Read Write Web has an interesting article on the concept of the contextual user interface. A contextual user interface – as the name implies – is an interface which adapts to the current wishes of its users, the context. The interface will change according to the actions the user takes; present a set of minimal options, and show other options as the user goes along. While the article makes some good points, it also contains some generalisations that I find rather debatable.The article explains that until not too long ago, we were living in a world of Windows-dominated user interfaces, which presented a standard set of user interface elements (widgets). According to the author, every application was full of these widgets, “and nothing else”. He claims that the user interface world was not one to be innovative in.
User interface was not the place to be innovative. It was considered unorthodox and even dangerous to present the interface in non-standard ways because everyone believed that users were, to be frank, stupid, and wouldn’t want to deal with anything other than what they were used to.
He continues by saying that the recent wave of user interface innovation is proving that the users-are-stupid train of thought is losing speed. “Thanks to Apple, we have seen a liberating movement towards simplistic, contextual interfaces.”
The problem with this train of thought is that it blindly assumes that these contextual user interfaces are, by definition, superior. And I’m not so sure of that, because these contextual user interfaces pose their own problems. Whether you present all your options up front, or whether you hide them, it’s both not an ideal solution.

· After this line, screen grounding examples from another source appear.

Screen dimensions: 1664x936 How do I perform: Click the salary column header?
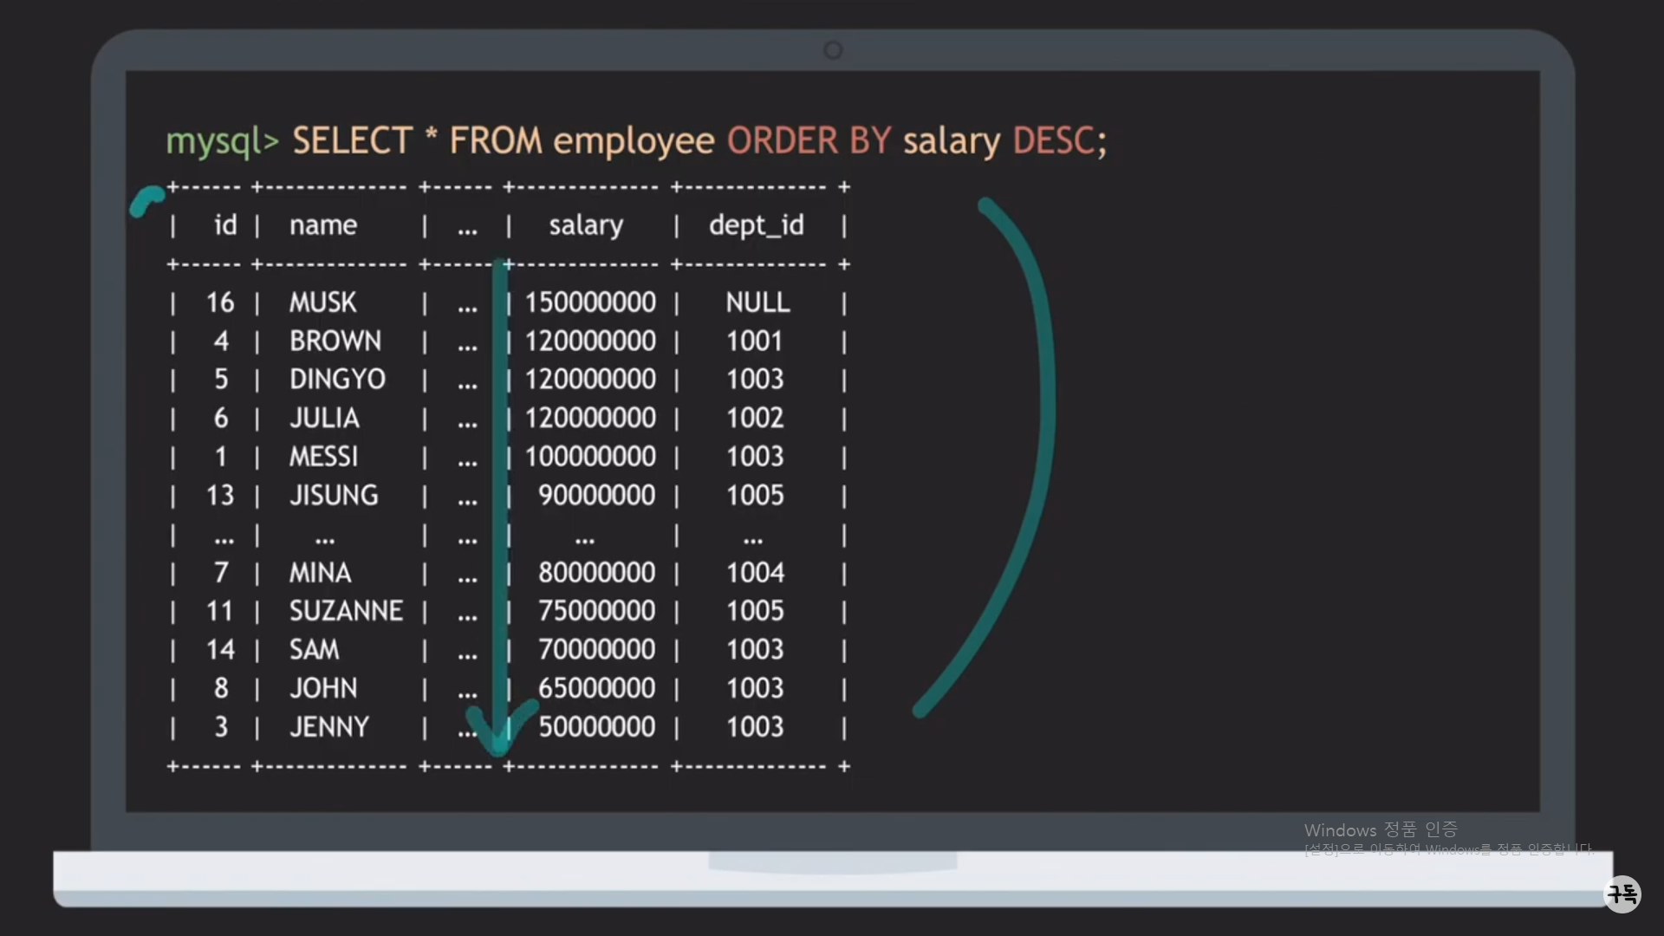coord(586,225)
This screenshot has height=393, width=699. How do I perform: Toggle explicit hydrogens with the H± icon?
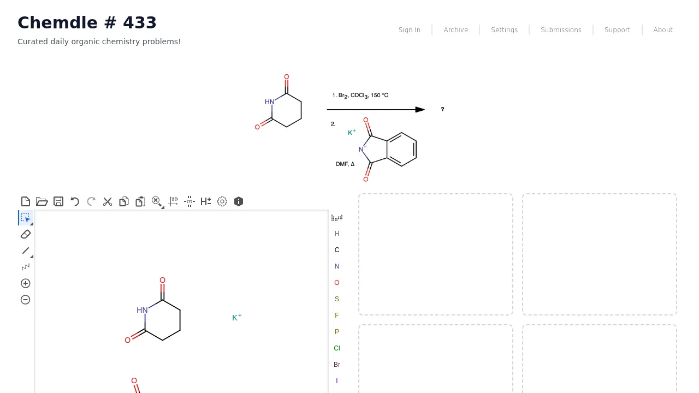click(x=205, y=201)
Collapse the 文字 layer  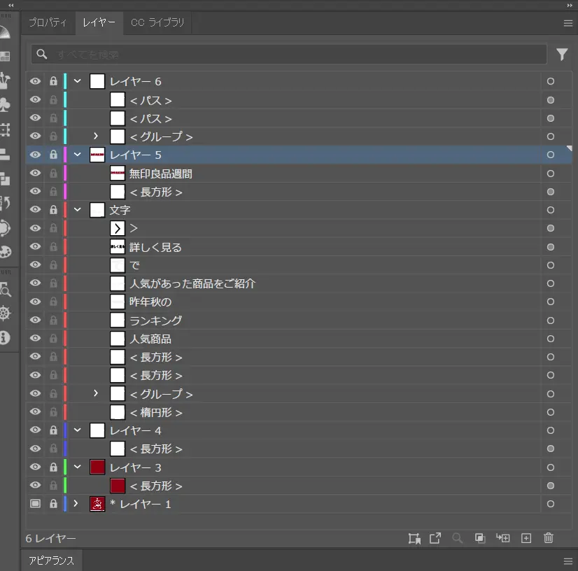tap(78, 210)
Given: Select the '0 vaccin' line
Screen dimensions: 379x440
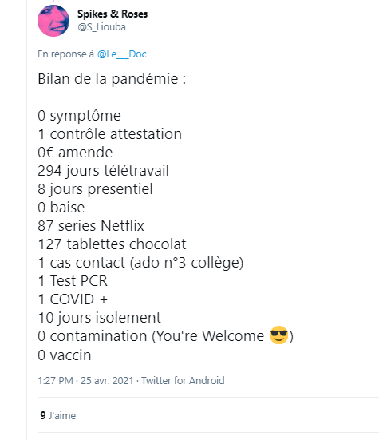Looking at the screenshot, I should click(65, 355).
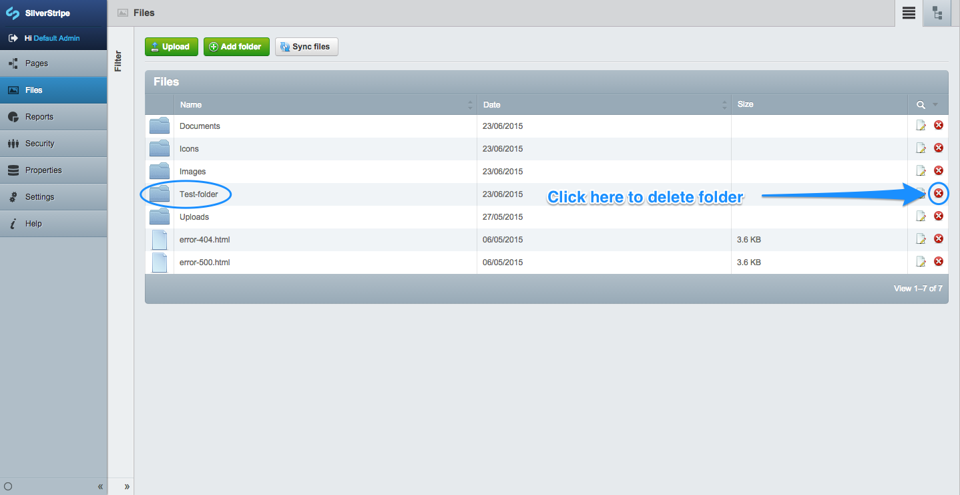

Present your user with all options under the sun, and they’re overwhelmed. Present your users with only the basic of functionality, and hide the rest away in menus and dialogs – or not present them at all – and you’re bound to annoy certain users who are seeing their pet features tucked away in some far away place, or worse yet, axed altogether, all in the name of simplicity. Especially GNOME, for instance, has had some serious problems with its users concerning the removing of features, but even Mac OS X itself, seen as some sort of UI guidebook from heaven by the author of the article, suffers from this problem. Discoverability is just as much a problem in Mac OS X as it is in Windows – being overwhelmed, or underwhelmed – both can lead to “where the heck is my feature?”
For a small application such as an audio player or note pad application it’s easy to only show the most used features – but go to anything more complicated, and you are sure to hit problems at some point. Something like Word or PowerPoint has ten million billion different features, and millions and millions of users – how on earth are you going to determine which of those ten billion million features are the ones you want to show by default, and which are the ones you wish to hide? A common saying thrown around on the internet is that 90% of the people use only 10% of Word’s features – but the problem is that those 10% are different for each individual user. So, what to do you present as the few default options, and which do you hide only to be revealed upon user request?
The other extreme isn’t much better either, of course, as the article explains. Just presenting every possible feature directly to the user will only confuse him or her. Microsoft tried to remedy this with the ribbon interface in Office 2007, but despite the fact that I like it, the resistance to it has been fairly vocal.
The issue here is that despite its obvious advantages, the contextual user interface is, sadly, not the holy grail of user interface design. For simple applications, yes, it will probably work – but write a contextual user interface for an application that’s a bit more feature laden and the contextual user interface itself can become highly frustrating.
To me, the contextual user interface is a very welcome addition – but it’s not the silver bullet for UI confusion. As always, moderation and balance are key.